Hepworth Matthew R, Fung Thomas C, Masur Samuel H, Kelsen Judith R, McConnell Fiona M, Dubrot Juan, Withers David R, Hugues Stephanie, Farrar Michael A, Reith Walter, Eberl Gérard, Baldassano Robert N, Laufer Terri M, Elson Charles O, Sonnenberg Gregory F
Jill Roberts Institute for Research in Inflammatory Bowel Disease, Joan and Sanford I. Weill Department of Medicine, Gastroenterology Division, and Department of Microbiology and Immunology, Weill Cornell Medical College, Cornell University, New York, NY, USA.
Jill Roberts Institute for Research in Inflammatory Bowel Disease, Joan and Sanford I. Weill Department of Medicine, Gastroenterology Division, and Department of Microbiology and Immunology, Weill Cornell Medical College, Cornell University, New York, NY, USA. Perelman School of Medicine, University of Pennsylvania, Philadelphia, PA, USA.
Science. 2015 May 29;348(6238):1031-5. doi: 10.1126/science.aaa4812. Epub 2015 Apr 23.

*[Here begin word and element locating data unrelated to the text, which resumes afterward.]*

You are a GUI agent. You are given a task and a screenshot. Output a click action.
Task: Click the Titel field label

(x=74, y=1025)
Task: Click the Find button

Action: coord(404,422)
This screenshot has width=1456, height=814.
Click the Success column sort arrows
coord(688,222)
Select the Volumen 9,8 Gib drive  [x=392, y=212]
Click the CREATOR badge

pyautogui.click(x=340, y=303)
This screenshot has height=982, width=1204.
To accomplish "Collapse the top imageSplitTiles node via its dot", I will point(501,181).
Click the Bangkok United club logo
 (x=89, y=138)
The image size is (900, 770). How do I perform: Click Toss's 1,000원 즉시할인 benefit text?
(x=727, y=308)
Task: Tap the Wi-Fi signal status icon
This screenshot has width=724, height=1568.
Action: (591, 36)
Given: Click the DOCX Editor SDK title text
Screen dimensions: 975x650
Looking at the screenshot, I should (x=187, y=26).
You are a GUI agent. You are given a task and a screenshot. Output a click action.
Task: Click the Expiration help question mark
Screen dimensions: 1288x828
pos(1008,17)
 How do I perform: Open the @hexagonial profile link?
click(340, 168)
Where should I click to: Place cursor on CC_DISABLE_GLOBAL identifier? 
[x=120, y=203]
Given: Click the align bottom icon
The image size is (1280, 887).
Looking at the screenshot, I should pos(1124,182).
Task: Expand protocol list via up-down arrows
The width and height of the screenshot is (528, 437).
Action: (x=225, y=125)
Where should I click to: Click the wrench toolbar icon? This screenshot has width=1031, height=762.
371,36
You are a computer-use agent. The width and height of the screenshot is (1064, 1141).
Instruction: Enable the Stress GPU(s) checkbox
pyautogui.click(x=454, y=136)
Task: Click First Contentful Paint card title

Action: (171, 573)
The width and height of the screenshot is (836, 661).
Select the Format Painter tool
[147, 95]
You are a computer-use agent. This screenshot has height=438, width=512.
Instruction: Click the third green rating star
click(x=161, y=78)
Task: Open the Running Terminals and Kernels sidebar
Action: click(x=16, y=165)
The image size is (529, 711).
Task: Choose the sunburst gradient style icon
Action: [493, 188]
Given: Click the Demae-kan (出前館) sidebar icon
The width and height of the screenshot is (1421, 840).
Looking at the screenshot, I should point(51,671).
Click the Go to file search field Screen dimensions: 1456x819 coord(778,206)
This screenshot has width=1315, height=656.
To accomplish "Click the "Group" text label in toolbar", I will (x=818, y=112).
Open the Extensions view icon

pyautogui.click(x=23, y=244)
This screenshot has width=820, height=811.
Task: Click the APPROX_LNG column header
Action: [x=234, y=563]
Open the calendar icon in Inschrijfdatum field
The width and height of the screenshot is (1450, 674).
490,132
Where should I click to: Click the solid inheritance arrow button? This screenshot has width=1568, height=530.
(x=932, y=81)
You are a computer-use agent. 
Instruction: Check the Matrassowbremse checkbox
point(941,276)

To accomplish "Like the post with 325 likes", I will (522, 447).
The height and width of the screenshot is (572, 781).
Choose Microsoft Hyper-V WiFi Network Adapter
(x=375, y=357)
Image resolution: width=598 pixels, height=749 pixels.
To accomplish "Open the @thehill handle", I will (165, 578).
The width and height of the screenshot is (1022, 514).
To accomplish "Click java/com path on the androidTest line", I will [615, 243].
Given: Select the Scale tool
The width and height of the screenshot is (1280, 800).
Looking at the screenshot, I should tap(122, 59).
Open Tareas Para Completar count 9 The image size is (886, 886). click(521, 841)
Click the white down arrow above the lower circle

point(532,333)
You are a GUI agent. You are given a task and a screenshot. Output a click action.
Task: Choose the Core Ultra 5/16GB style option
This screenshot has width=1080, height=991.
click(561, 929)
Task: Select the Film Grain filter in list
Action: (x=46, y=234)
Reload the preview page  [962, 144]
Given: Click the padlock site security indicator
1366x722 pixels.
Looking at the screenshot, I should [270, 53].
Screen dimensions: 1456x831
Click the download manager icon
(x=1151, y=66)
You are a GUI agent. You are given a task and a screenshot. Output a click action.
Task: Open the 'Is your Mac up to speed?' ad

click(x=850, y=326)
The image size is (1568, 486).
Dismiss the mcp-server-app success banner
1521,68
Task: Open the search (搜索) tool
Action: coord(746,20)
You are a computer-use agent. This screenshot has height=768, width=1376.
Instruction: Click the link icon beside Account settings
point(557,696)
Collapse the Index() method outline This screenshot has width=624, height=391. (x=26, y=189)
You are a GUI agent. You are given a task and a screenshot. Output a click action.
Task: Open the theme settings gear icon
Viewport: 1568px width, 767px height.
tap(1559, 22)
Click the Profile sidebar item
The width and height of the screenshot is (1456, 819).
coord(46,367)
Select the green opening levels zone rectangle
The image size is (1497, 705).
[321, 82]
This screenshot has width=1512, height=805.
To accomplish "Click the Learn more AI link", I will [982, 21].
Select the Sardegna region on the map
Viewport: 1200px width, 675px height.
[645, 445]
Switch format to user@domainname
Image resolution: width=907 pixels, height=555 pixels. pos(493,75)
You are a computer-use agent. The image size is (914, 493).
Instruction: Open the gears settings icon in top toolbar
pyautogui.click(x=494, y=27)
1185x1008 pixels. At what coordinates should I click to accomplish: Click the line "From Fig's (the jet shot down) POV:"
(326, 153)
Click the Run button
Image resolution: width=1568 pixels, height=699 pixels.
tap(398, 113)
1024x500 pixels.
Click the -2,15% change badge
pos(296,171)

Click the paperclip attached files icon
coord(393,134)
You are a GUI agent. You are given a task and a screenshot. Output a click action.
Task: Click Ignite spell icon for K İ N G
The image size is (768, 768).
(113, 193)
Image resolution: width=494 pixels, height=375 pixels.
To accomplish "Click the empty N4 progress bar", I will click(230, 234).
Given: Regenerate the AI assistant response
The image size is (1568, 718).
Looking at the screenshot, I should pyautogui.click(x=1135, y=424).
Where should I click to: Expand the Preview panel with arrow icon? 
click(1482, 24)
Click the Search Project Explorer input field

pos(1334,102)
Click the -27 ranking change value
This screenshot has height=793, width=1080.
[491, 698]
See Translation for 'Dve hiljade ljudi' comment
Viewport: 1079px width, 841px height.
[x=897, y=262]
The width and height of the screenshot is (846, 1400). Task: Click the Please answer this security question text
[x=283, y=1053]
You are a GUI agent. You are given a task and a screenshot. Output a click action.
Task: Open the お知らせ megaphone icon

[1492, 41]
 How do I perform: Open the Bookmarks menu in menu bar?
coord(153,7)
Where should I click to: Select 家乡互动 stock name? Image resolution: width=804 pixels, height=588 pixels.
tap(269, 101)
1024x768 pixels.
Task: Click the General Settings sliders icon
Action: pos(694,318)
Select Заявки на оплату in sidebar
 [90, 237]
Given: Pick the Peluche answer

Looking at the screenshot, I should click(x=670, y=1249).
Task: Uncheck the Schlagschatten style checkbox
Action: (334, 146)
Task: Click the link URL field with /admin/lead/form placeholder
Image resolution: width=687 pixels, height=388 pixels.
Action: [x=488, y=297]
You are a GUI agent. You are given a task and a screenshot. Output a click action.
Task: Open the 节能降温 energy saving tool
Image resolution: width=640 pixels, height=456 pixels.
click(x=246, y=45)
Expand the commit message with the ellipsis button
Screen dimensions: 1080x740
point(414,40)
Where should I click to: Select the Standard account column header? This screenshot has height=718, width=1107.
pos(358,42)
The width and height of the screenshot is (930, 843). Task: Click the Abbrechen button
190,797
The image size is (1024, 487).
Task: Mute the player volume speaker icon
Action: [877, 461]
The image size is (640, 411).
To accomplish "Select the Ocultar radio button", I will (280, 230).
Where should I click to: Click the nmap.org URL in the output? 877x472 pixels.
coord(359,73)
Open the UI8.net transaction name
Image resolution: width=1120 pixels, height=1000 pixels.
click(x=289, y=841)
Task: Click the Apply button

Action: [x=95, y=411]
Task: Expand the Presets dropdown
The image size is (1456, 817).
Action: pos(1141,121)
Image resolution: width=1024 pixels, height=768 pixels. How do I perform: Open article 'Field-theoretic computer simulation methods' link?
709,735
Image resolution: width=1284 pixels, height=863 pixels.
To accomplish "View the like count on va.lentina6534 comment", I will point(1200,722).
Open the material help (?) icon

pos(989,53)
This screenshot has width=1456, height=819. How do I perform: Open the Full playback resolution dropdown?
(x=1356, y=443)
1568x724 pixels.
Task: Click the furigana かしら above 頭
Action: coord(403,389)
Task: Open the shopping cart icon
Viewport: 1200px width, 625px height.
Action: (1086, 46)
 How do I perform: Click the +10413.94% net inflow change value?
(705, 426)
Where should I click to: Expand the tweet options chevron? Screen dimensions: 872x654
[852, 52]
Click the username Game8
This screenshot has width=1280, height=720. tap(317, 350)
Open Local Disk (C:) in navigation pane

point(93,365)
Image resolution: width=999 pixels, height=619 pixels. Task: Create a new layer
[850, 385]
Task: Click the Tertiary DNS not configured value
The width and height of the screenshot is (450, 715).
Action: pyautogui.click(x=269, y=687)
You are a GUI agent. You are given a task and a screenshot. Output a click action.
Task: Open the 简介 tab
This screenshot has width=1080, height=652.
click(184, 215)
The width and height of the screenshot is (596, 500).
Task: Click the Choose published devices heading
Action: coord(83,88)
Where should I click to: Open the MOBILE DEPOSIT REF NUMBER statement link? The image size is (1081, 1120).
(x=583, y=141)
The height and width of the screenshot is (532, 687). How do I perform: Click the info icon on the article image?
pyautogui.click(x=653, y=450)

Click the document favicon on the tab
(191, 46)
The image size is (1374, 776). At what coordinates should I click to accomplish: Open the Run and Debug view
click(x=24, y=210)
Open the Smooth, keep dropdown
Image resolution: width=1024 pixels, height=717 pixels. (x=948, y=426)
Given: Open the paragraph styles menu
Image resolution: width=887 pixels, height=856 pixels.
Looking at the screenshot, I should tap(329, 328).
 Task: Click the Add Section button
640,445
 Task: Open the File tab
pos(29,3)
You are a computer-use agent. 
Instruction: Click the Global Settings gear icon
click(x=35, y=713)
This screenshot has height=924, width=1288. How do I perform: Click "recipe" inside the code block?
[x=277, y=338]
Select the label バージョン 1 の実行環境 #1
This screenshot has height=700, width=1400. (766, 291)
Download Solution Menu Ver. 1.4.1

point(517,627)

Inflammatory CD4(+) T cell responses to self or commensal bacteria underlie the pathogenesis of autoimmunity and inflammatory bowel disease (IBD), respectively. Although selection of self-specific T cells in the thymus limits responses to mammalian tissue antigens, the mechanisms that control selection of commensal bacteria-specific T cells remain poorly understood. Here, we demonstrate that group 3 innate lymphoid cell (ILC3)-intrinsic expression of major histocompatibility complex class II (MHCII) is regulated similarly to thymic epithelial cells and that MHCII(+) ILC3s directly induce cell death of activated commensal bacteria-specific T cells. Further, MHCII on colonic ILC3s was reduced in pediatric IBD patients. Collectively, these results define a selection pathway for commensal bacteria-specific CD4(+) T cells in the intestine and suggest that this process is dysregulated in human IBD.
炎症性CD4(+) T细胞对自身或共生菌的反应分别是自身免疫性疾病和炎症性肠病(IBD)发病机制的基础。虽然胸腺中自身特异性T细胞的选择限制了对哺乳动物组织抗原的反应,但控制共生菌特异性T细胞选择的机制仍知之甚少。在这里,我们证明3型固有淋巴细胞(ILC3)主要组织相容性复合体II类(MHCII)的内在表达与胸腺上皮细胞的调节方式相似,并且MHCII(+) ILC3s直接诱导活化的共生菌特异性T细胞死亡。此外,儿科IBD患者结肠ILC3s上的MHCII减少。这些结果共同定义了肠道中共生菌特异性CD4(+) T细胞的选择途径,并表明该过程在人类IBD中失调。